__GIVEN DATA__.
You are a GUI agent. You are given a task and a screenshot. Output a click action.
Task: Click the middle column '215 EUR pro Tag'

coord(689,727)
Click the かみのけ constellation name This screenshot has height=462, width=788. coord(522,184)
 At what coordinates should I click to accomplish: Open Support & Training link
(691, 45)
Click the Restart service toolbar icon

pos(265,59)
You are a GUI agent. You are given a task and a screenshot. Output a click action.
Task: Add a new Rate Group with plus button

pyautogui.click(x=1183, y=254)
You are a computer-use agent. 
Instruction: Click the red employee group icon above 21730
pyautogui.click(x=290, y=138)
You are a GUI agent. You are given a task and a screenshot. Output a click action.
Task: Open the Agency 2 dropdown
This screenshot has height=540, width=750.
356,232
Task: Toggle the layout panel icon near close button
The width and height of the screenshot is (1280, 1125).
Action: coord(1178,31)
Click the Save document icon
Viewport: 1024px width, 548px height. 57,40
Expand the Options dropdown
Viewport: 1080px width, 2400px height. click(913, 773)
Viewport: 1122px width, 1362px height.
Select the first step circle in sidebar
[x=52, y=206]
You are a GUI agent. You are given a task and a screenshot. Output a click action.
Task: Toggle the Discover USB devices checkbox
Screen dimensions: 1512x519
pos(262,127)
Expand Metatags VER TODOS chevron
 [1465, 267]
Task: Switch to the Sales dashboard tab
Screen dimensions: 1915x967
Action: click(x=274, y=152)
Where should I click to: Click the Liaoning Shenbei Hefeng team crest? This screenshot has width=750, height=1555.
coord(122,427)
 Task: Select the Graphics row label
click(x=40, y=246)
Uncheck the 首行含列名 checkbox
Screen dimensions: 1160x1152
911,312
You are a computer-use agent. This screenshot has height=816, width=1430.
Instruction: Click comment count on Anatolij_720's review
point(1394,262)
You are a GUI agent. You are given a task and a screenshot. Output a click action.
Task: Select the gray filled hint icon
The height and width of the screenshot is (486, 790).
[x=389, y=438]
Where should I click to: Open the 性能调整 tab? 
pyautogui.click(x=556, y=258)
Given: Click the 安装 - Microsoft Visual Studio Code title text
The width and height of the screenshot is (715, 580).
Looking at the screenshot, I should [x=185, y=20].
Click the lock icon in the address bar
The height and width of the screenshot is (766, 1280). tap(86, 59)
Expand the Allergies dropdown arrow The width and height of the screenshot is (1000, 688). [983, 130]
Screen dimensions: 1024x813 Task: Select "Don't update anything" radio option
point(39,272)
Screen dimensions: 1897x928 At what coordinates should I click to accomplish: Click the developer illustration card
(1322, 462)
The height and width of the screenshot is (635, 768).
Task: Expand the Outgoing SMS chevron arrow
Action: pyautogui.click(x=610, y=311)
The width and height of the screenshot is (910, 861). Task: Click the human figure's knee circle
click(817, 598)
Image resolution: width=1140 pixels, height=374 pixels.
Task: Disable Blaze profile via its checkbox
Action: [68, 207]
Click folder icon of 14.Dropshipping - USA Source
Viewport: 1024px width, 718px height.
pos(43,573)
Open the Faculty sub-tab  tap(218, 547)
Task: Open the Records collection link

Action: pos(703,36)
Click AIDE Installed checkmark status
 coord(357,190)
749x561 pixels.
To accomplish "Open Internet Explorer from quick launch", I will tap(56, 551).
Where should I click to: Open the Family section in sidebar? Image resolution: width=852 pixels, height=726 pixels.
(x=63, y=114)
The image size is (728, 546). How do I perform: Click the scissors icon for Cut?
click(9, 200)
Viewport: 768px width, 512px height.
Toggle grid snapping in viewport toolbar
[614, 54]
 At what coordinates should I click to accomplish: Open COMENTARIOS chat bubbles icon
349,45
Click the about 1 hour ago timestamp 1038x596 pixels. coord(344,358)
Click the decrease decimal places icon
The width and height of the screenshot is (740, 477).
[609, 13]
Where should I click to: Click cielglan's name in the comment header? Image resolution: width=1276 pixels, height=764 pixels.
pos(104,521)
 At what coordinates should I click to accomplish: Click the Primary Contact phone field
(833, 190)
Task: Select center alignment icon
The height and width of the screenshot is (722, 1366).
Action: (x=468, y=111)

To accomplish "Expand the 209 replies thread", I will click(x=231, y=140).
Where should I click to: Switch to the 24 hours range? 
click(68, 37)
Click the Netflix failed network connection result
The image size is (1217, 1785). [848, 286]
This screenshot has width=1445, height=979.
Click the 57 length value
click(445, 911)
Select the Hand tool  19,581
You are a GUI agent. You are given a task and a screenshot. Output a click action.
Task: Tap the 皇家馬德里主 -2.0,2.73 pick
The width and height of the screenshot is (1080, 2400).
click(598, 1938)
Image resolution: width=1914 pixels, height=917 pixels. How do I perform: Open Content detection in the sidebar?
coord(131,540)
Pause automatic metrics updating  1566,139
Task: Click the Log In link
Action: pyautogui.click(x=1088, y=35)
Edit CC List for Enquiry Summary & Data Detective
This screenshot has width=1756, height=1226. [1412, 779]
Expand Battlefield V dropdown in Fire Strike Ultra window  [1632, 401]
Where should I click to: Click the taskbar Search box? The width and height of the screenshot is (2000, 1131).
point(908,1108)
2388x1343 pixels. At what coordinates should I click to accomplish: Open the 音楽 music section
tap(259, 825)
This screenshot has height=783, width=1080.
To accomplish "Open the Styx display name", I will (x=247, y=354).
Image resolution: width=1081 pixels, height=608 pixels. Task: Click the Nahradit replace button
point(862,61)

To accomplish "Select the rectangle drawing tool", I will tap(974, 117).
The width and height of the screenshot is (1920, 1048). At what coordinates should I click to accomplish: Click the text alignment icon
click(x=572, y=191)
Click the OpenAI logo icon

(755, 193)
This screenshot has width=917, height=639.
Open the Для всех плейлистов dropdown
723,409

__WHAT IS NEEDED__.
Recast every line of the items above as a Markdown table with the columns Row and Line, numbering the rows in order and leaving out blank lines.

__SOLUTION__.
| Row | Line |
|---|---|
| 1 | You are a GUI agent. You are given a task and a screenshot. Output a click action. |
| 2 | Task: Click the middle column '215 EUR pro Tag' |
| 3 | coord(689,727) |
| 4 | Click the かみのけ constellation name This screenshot has height=462, width=788. coord(522,184) |
| 5 |  At what coordinates should I click to accomplish: Open Support & Training link |
| 6 | (691, 45) |
| 7 | Click the Restart service toolbar icon |
| 8 | pos(265,59) |
| 9 | You are a GUI agent. You are given a task and a screenshot. Output a click action. |
| 10 | Task: Add a new Rate Group with plus button |
| 11 | pyautogui.click(x=1183, y=254) |
| 12 | You are a computer-use agent.  |
| 13 | Instruction: Click the red employee group icon above 21730 |
| 14 | pyautogui.click(x=290, y=138) |
| 15 | You are a GUI agent. You are given a task and a screenshot. Output a click action. |
| 16 | Task: Open the Agency 2 dropdown |
| 17 | This screenshot has height=540, width=750. |
| 18 | 356,232 |
| 19 | Task: Toggle the layout panel icon near close button |
| 20 | The width and height of the screenshot is (1280, 1125). |
| 21 | Action: coord(1178,31) |
| 22 | Click the Save document icon |
| 23 | Viewport: 1024px width, 548px height. 57,40 |
| 24 | Expand the Options dropdown |
| 25 | Viewport: 1080px width, 2400px height. click(913, 773) |
| 26 | Viewport: 1122px width, 1362px height. |
| 27 | Select the first step circle in sidebar |
| 28 | [x=52, y=206] |
| 29 | You are a GUI agent. You are given a task and a screenshot. Output a click action. |
| 30 | Task: Toggle the Discover USB devices checkbox |
| 31 | Screen dimensions: 1512x519 |
| 32 | pos(262,127) |
| 33 | Expand Metatags VER TODOS chevron |
| 34 |  [1465, 267] |
| 35 | Task: Switch to the Sales dashboard tab |
| 36 | Screen dimensions: 1915x967 |
| 37 | Action: click(x=274, y=152) |
| 38 | Where should I click to: Click the Liaoning Shenbei Hefeng team crest? This screenshot has width=750, height=1555. |
| 39 | coord(122,427) |
| 40 |  Task: Select the Graphics row label |
| 41 | click(x=40, y=246) |
| 42 | Uncheck the 首行含列名 checkbox |
| 43 | Screen dimensions: 1160x1152 |
| 44 | 911,312 |
| 45 | You are a computer-use agent. This screenshot has height=816, width=1430. |
| 46 | Instruction: Click comment count on Anatolij_720's review |
| 47 | point(1394,262) |
| 48 | You are a GUI agent. You are given a task and a screenshot. Output a click action. |
| 49 | Task: Select the gray filled hint icon |
| 50 | The height and width of the screenshot is (486, 790). |
| 51 | [x=389, y=438] |
| 52 | Where should I click to: Open the 性能调整 tab?  |
| 53 | pyautogui.click(x=556, y=258) |
| 54 | Given: Click the 安装 - Microsoft Visual Studio Code title text |
| 55 | The width and height of the screenshot is (715, 580). |
| 56 | Looking at the screenshot, I should [x=185, y=20]. |
| 57 | Click the lock icon in the address bar |
| 58 | The height and width of the screenshot is (766, 1280). tap(86, 59) |
| 59 | Expand the Allergies dropdown arrow The width and height of the screenshot is (1000, 688). [983, 130] |
| 60 | Screen dimensions: 1024x813 Task: Select "Don't update anything" radio option |
| 61 | point(39,272) |
| 62 | Screen dimensions: 1897x928 At what coordinates should I click to accomplish: Click the developer illustration card |
| 63 | (1322, 462) |
| 64 | The height and width of the screenshot is (635, 768). |
| 65 | Task: Expand the Outgoing SMS chevron arrow |
| 66 | Action: pyautogui.click(x=610, y=311) |
| 67 | The width and height of the screenshot is (910, 861). Task: Click the human figure's knee circle |
| 68 | click(817, 598) |
| 69 | Image resolution: width=1140 pixels, height=374 pixels. |
| 70 | Task: Disable Blaze profile via its checkbox |
| 71 | Action: [68, 207] |
| 72 | Click folder icon of 14.Dropshipping - USA Source |
| 73 | Viewport: 1024px width, 718px height. |
| 74 | pos(43,573) |
| 75 | Open the Faculty sub-tab  tap(218, 547) |
| 76 | Task: Open the Records collection link |
| 77 | Action: pos(703,36) |
| 78 | Click AIDE Installed checkmark status |
| 79 |  coord(357,190) |
| 80 | 749x561 pixels. |
| 81 | To accomplish "Open Internet Explorer from quick launch", I will tap(56, 551). |
| 82 | Where should I click to: Open the Family section in sidebar? Image resolution: width=852 pixels, height=726 pixels. |
| 83 | (x=63, y=114) |
| 84 | The image size is (728, 546). How do I perform: Click the scissors icon for Cut? |
| 85 | click(9, 200) |
| 86 | Viewport: 768px width, 512px height. |
| 87 | Toggle grid snapping in viewport toolbar |
| 88 | [614, 54] |
| 89 |  At what coordinates should I click to accomplish: Open COMENTARIOS chat bubbles icon |
| 90 | 349,45 |
| 91 | Click the about 1 hour ago timestamp 1038x596 pixels. coord(344,358) |
| 92 | Click the decrease decimal places icon |
| 93 | The width and height of the screenshot is (740, 477). |
| 94 | [609, 13] |
| 95 | Where should I click to: Click cielglan's name in the comment header? Image resolution: width=1276 pixels, height=764 pixels. |
| 96 | pos(104,521) |
| 97 |  At what coordinates should I click to accomplish: Click the Primary Contact phone field |
| 98 | (833, 190) |
| 99 | Task: Select center alignment icon |
| 100 | The height and width of the screenshot is (722, 1366). |
| 101 | Action: (x=468, y=111) |
| 102 | To accomplish "Expand the 209 replies thread", I will click(x=231, y=140). |
| 103 | Where should I click to: Switch to the 24 hours range?  |
| 104 | click(68, 37) |
| 105 | Click the Netflix failed network connection result |
| 106 | The image size is (1217, 1785). [848, 286] |
| 107 | This screenshot has width=1445, height=979. |
| 108 | Click the 57 length value |
| 109 | click(445, 911) |
| 110 | Select the Hand tool  19,581 |
| 111 | You are a GUI agent. You are given a task and a screenshot. Output a click action. |
| 112 | Task: Tap the 皇家馬德里主 -2.0,2.73 pick |
| 113 | The width and height of the screenshot is (1080, 2400). |
| 114 | click(598, 1938) |
| 115 | Image resolution: width=1914 pixels, height=917 pixels. How do I perform: Open Content detection in the sidebar? |
| 116 | coord(131,540) |
| 117 | Pause automatic metrics updating  1566,139 |
| 118 | Task: Click the Log In link |
| 119 | Action: pyautogui.click(x=1088, y=35) |
| 120 | Edit CC List for Enquiry Summary & Data Detective |
| 121 | This screenshot has width=1756, height=1226. [1412, 779] |
| 122 | Expand Battlefield V dropdown in Fire Strike Ultra window  [1632, 401] |
| 123 | Where should I click to: Click the taskbar Search box? The width and height of the screenshot is (2000, 1131). |
| 124 | point(908,1108) |
| 125 | 2388x1343 pixels. At what coordinates should I click to accomplish: Open the 音楽 music section |
| 126 | tap(259, 825) |
| 127 | This screenshot has height=783, width=1080. |
| 128 | To accomplish "Open the Styx display name", I will (x=247, y=354). |
| 129 | Image resolution: width=1081 pixels, height=608 pixels. Task: Click the Nahradit replace button |
| 130 | point(862,61) |
| 131 | To accomplish "Select the rectangle drawing tool", I will tap(974, 117). |
| 132 | The width and height of the screenshot is (1920, 1048). At what coordinates should I click to accomplish: Click the text alignment icon |
| 133 | click(x=572, y=191) |
| 134 | Click the OpenAI logo icon |
| 135 | (755, 193) |
| 136 | This screenshot has width=917, height=639. |
| 137 | Open the Для всех плейлистов dropdown |
| 138 | 723,409 |